Friday, June 19, 2009

Ninja Wackiness


"Ninjutsu" is not getting great press these days.


People outside the martial arts community are beginning to make fun of anyone associated with Ninjutsu. Check out Number 8 on this list.


Then Spike TV's Deadliest Warrior pits a Spartan against a Ninja in a death match...


Which the Ninja loses.


Ninjas don't take losing lying down. Just check out this guy's spirited 20 minute intellectual defense steeped in history and artifacts that is spread over two YouTube videos. He's worked himself into a frenzy over a Spike TV show -- he even gets visibly emotional in the second video! Now... there's no doubt this dork has some serious book learning about ninja. If he, or his hair, amuses you in any way: he's got lots more videos in which he gets so frustrated he starts insulting YouTube whipping boy ChosonNinja.


Is there any hope this downward spiral into ninja oblivion will end? Or are we all doomed to get sucked into suckiness?


I found this today on a Bujinkan web forum:

The rest of the martial arts world, and soon the wider world, are increasingly finding our fame-hungry youtube-posting multidan obese cultist egocentric self-promoting ninja masters to be the biggest joke in the universe (we are only one ranking below clowns in the Outright Ridicularity League), and there are more and more examples for them to (often quite rightly) ridicule by the year. Eventually we will lull the world into a false sense of security until the prospect of being faced with engaging in combat with Bujinkan budoka is as frightening as finding a balloon in your garden. But amongst the mediocre, the fantasists, the talkers and Twitterers, the too-deadly-to-spar brigade, the too-deadly-to-diet brigade, will hide the all-too-real menace of real budoka, who don't make excuses, who train hard and honestly for the real world.

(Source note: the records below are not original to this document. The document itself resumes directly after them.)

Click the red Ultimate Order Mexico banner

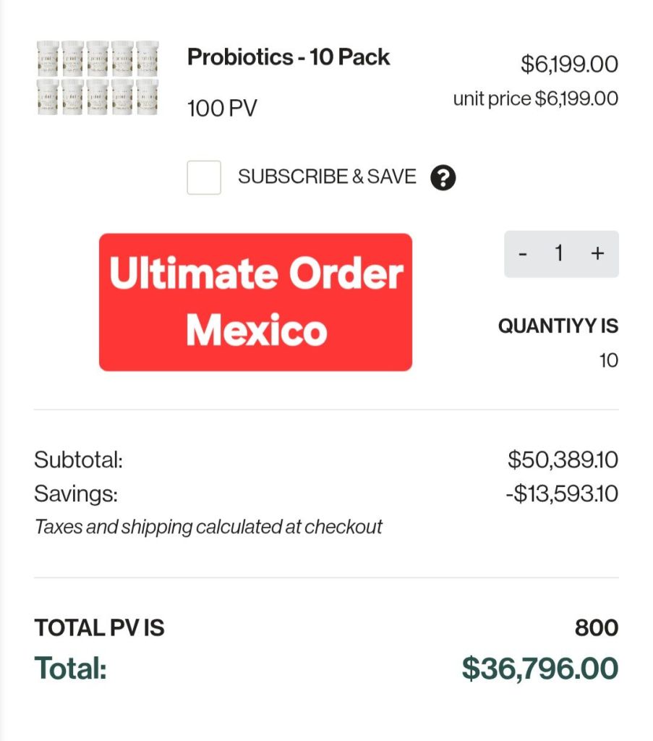coord(255,302)
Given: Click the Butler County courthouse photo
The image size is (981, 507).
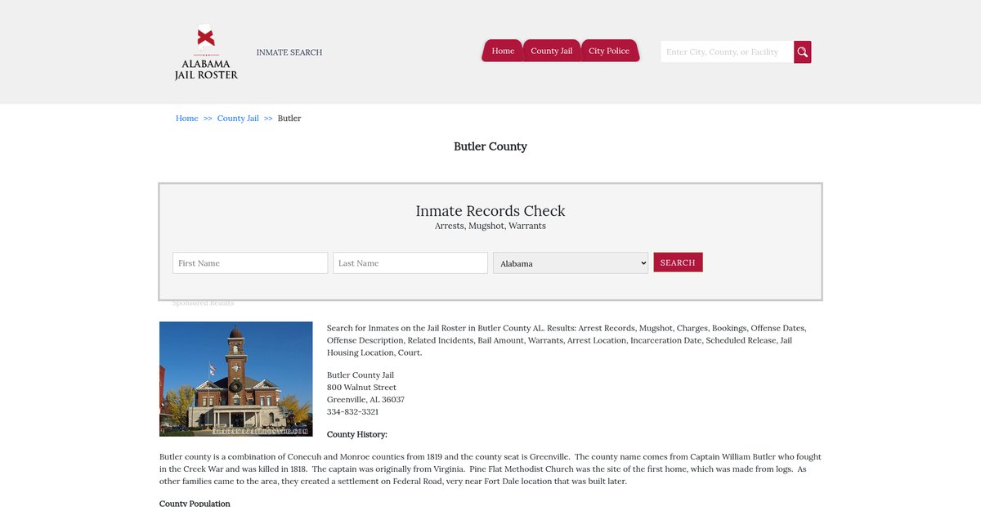Looking at the screenshot, I should (236, 379).
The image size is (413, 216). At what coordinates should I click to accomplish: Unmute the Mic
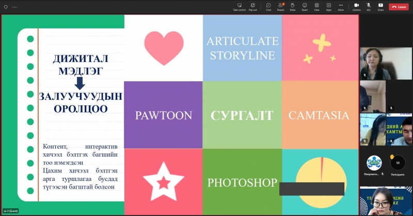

Let me sum this up: Train seriously. All else is fluff. And quit making stupid videos.

3 comments:

srb said...

I believe that is at least part of the reason the name was changed from Ninjutsu to Budo Taijutsu. To stop attracting those want to be cool by association with the mystique versus by learning what is effective and training to make it work.

And as for Spike TV's Deadliest Warrior, remember that Spike is the channel that brought us "Manswers". Not the home of quality analysis and information. Forget the "ninja" episode for a moment. Every other episode will annoy and frustrate a logical thinking person. Bottom line is the show is crap. It is Manswers trying to act like they are on the History Channel or the Discovery Channel. The mark is missed.

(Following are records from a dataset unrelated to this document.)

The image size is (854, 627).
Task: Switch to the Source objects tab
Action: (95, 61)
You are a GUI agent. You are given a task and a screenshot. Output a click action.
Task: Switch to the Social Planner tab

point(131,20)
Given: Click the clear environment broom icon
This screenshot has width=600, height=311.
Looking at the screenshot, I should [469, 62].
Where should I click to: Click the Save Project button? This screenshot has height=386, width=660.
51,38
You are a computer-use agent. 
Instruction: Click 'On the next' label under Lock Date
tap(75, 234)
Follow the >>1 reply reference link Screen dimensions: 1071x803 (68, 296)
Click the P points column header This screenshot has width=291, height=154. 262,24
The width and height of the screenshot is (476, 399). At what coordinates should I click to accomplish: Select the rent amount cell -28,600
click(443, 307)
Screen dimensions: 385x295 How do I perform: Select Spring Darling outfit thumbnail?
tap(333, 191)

Don't get me wrong. I like Spike TV. Lot's of enjoyable stuff. Just don't take it seriously.

BTW. He who had returned, and then was again missing, returned again to this mornings training session. I have a few new bruises as evidence of his presence.

jrf said...
This comment has been removed by the author.
jrf said...

There is a large, and vocal, portion of Bujinkan members who do and say dumb stuff: Learn at Home Video Courses? Needless, erudite defenses to a low-budget TV show clearly intended to be a lark? Pissing matches with fake wannabe neo-ninja? These and other related, questionable behaviors are indeed perpetrated by Bujinkan "fantasists" more interested in attaching themselves to the ninja mystique than serious training.

I have tried to ignore these things. But I have been increasingly annoyed with this behavior. It reflects badly on all of us.

Honestly -- I have been guilty of Fantasy behavior in the past too. I'm sure that is one reason I find it so annoying now in others. As I grow as a martial artist, I want to focus on the things in my training of real worth and value.

I'm sure my annoyance at other's bad behavior is just a phase I'm going through. I'll eventually make my peace with the fact these Fantasists are out there and move on. Ultimately, what others do does not affect my path in the martial arts.

I'm not sure I am adequately expressing how I feel on this topic. That's probably why I'm going through the phase: in order to sort it out. When I can adequately express myself, the phase will be over.